THE PROBLEM:
Retype word for word the line containing "You are a computer-use" and each line that follows it in the records below, through the last one, with no pictures.
GIVEN DATA section start
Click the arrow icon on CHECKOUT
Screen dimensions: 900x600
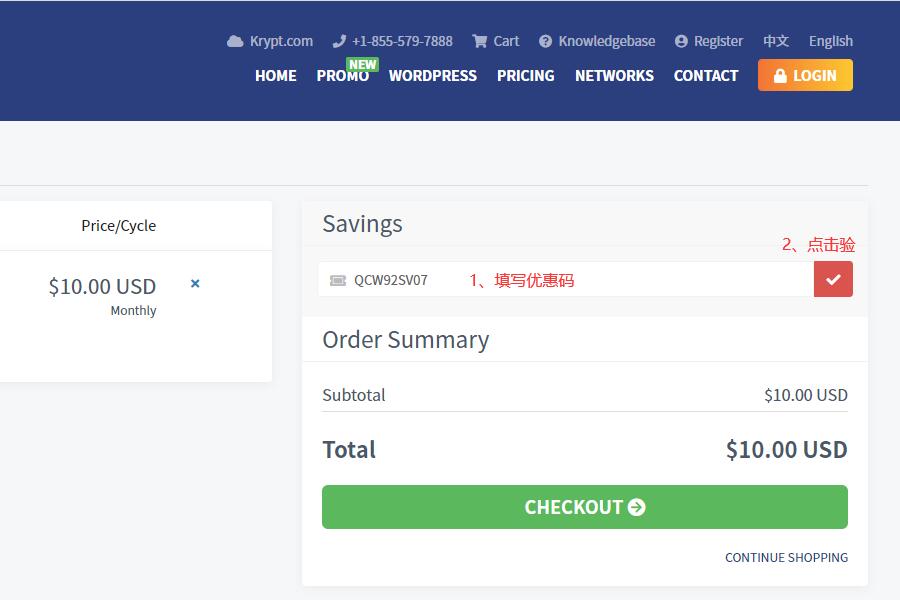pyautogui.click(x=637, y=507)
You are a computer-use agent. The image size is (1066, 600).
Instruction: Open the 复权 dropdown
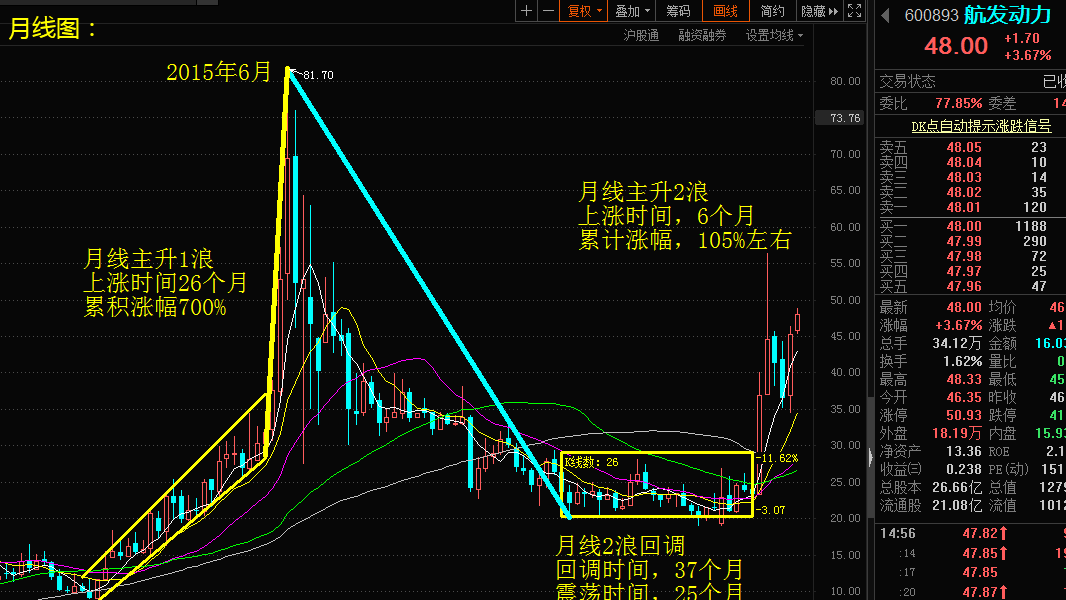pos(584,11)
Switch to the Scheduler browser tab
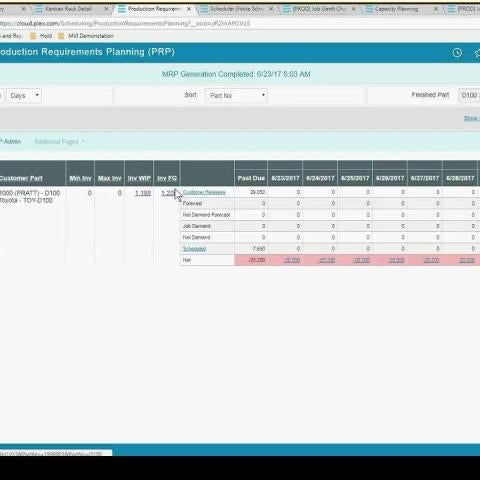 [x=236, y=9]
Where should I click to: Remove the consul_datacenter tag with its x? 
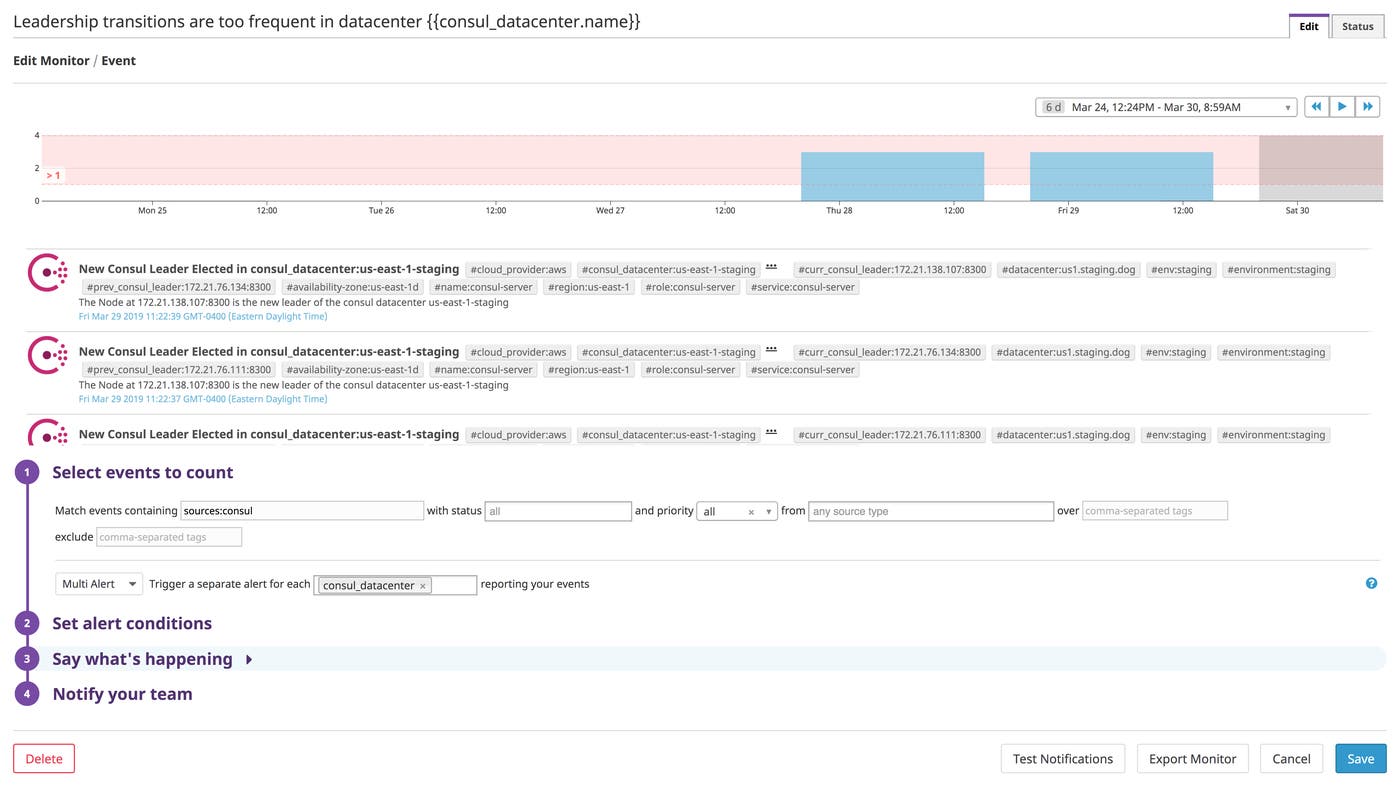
GIVEN DATA section end
PROBLEM SOLUTION:
You are a computer-use agent. The image size is (1066, 600).
Instruction: Open the 复权 dropdown
pos(584,11)
Switch to the Scheduler browser tab
 [x=236, y=9]
Where should I click to: Remove the consul_datacenter tag with its x? 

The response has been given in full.